What the questions reveal about patient’s health
These questions tend to reveal a lot about the patient’s health. They will reveal what types of disease the patient is exposed to, the risk factors to his health, and the current stage of his health condition (Slivnick & Lampert, 2019).
Domain: Physical Assessment
Reasons for systemic examination and abnormal findings
The systemic examination is done systematically to evaluate the patient’s other systems. This gives a chance to assess those systems and find out if they have been affected. Leg swelling can involve a lot of systems. It is a presentation of other diseases in the body and denotes that there are organs that are not healthy, like the heart, kidneys or even the blood vessels (Slivnick & Lampert, 2019). It is essential to undertake a systemic examination in a patient with leg swelling as other health issues, or organ damages can cause leg swelling. According to the patient’s age, the abnormal findings include pitting non-tender oedema with additional heart sounds. Also, high blood pressure and increased heart rate can be denoted in physical exam findings.
Normal systemic findings
CVS: Capillary refill immediate, S1S2 denotable with normally placed apex beat.
RS: Reveals bilateral air entry to the lungs, no use of accessory muscles of respiration, no rhonchi and normal chest expansion.
GIT: Moves with respiration, normal bowel sounds, no organomegaly denoted nor tenderness.
MSK: ROM in all extremities is normal, and there are no reduced sensations.
NS: Normal sensations, average balance and intact cranial nerves.
This patient will need an immediate electrocardiogram and echocardiogram to help diagnose heart failure. However, additional Doppler ultrasound of the affected limb will help rule out deep venous thrombosis (Boorsma et al., 2020). Different full hemograms and UECs will be done to rule out any other diseases like kidney damage.
Pathophysiology of diagnosis and differential diagnosis
The diagnosis of the patient is heart failure. Heart failure is common in patients aged 58 years and above. It develops due to the increased inefficiency of the cardiac muscles to pump blood efficiently to all body parts (Boorsma et al., 2020).
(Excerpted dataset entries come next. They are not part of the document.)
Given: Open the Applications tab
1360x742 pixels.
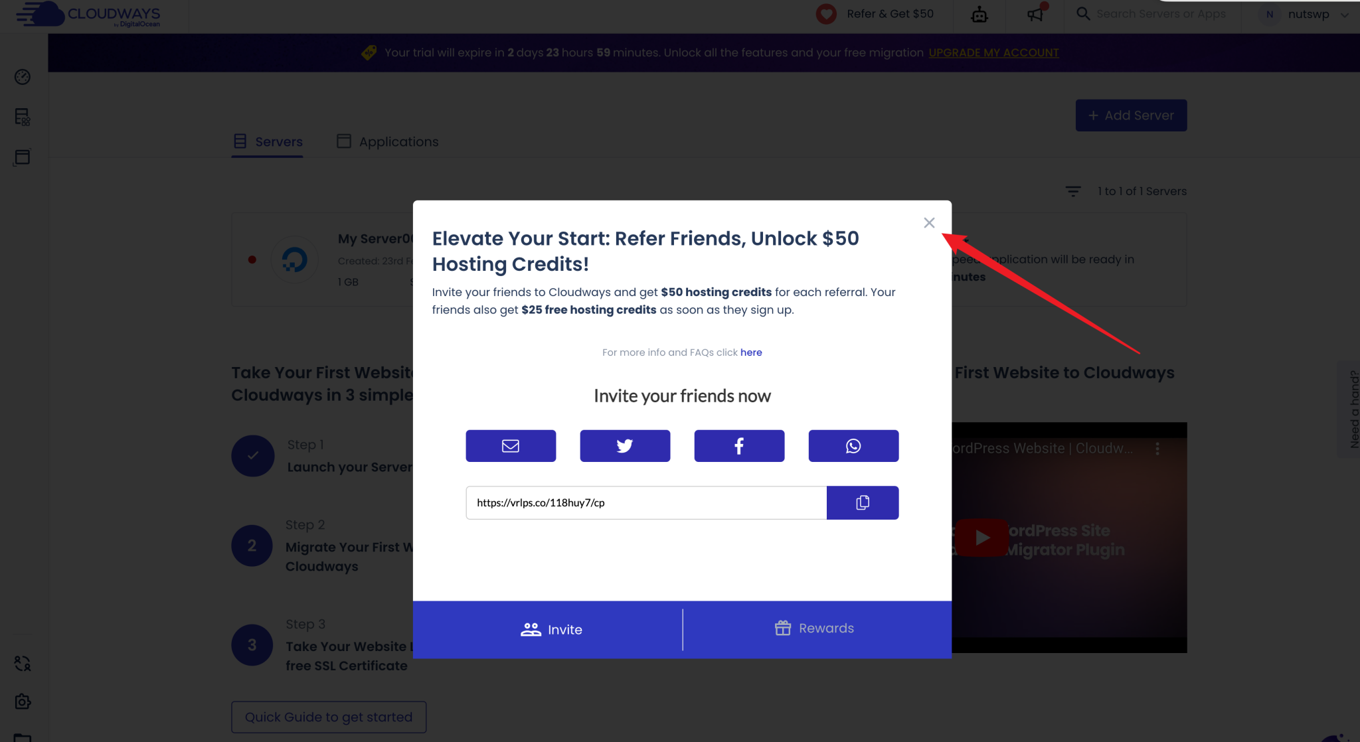Looking at the screenshot, I should pos(388,141).
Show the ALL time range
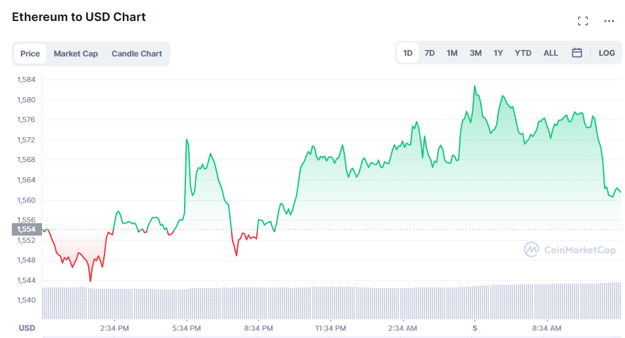This screenshot has height=338, width=625. pyautogui.click(x=551, y=53)
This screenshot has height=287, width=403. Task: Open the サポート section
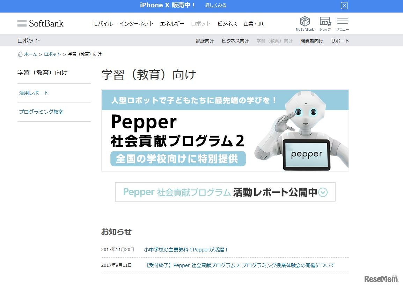click(x=339, y=40)
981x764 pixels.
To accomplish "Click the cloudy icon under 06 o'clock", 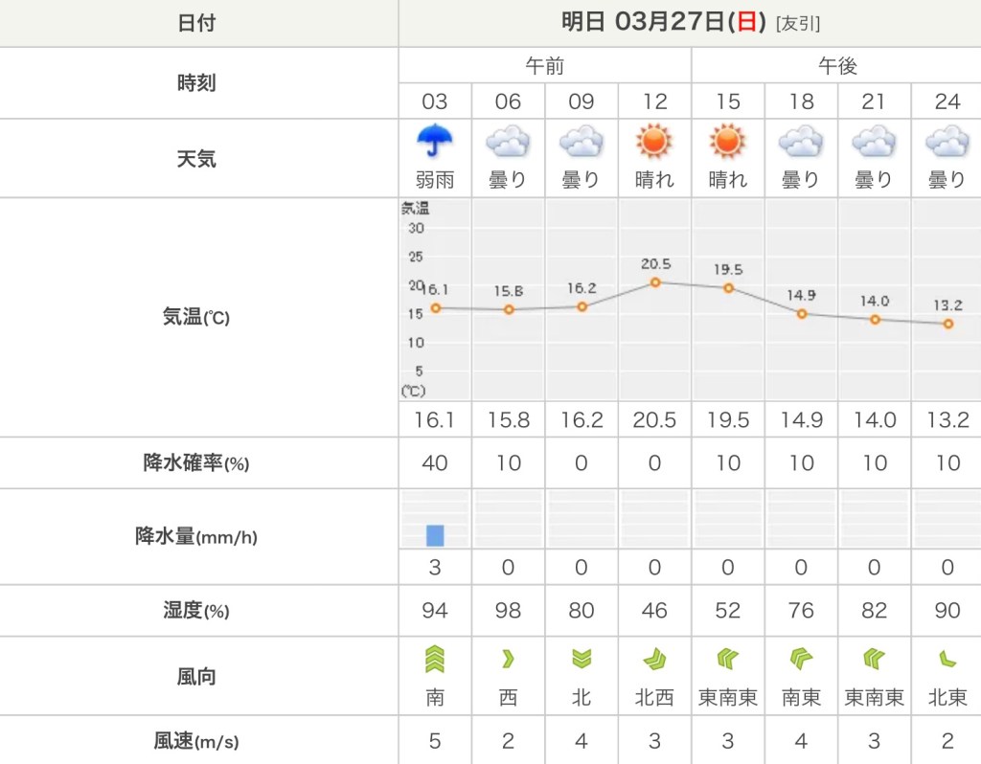I will pyautogui.click(x=508, y=144).
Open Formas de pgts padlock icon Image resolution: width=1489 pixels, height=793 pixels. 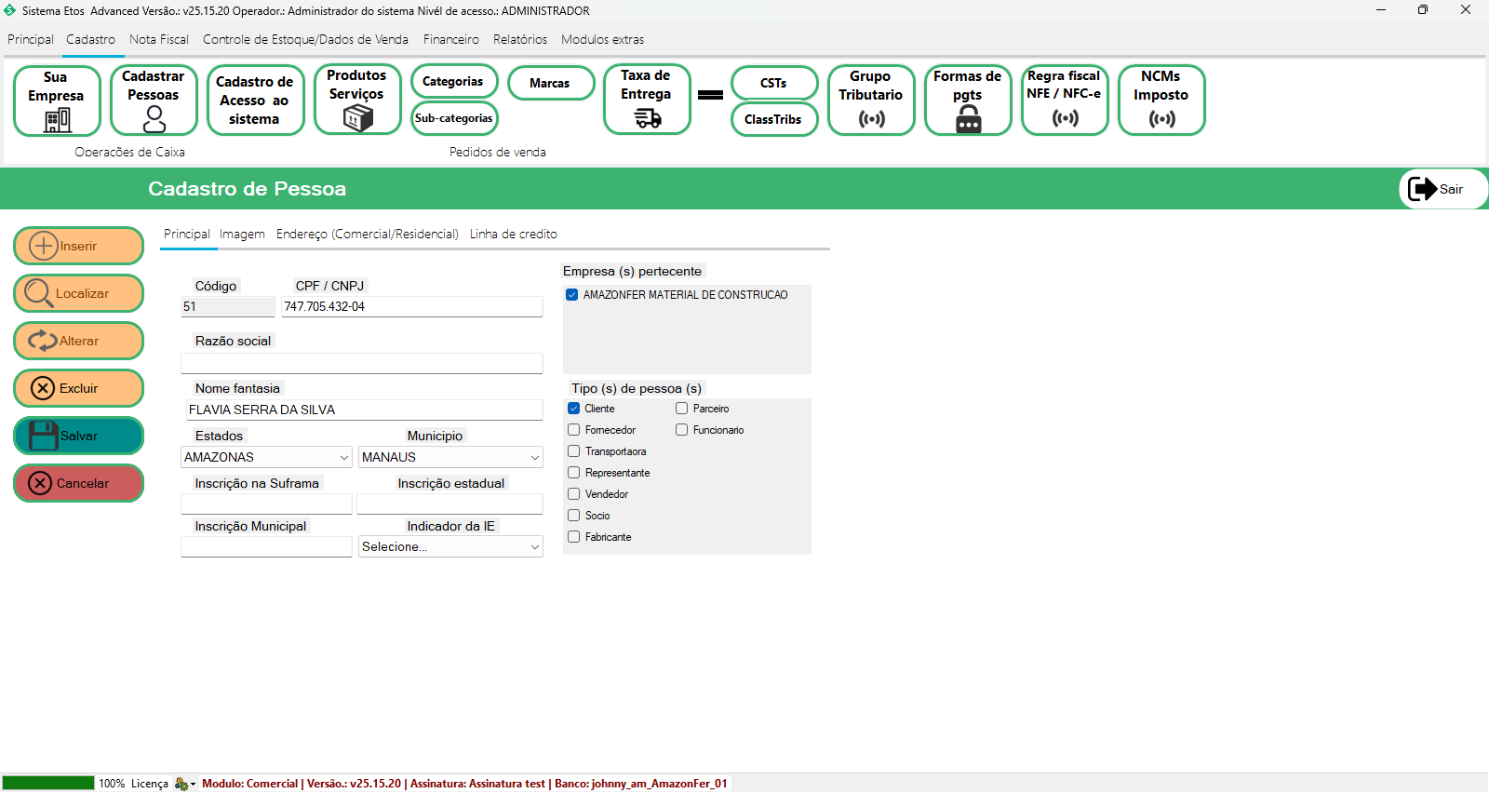[x=968, y=119]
As a result, the cardiac muscles wear out, resulting in reduced cardiac activity, causing a backlog of blood on the affected side and presenting with leg oedema. Deep venous thrombosis is a significant differential diagnosis that affects the lower limbs. It develops due to the long-term accumulation of fats or platelets in the inner muscle blood vessels causing thrombi that clogs the blood vessels (Boorsma et al., 2020). Kidney failure can also cause leg oedema due to increased fluid retention due to a reduced glomerular filtration rate. The other differential diagnosis is cellulitis, which develops due to infection of the lower limbs presenting with leg swelling.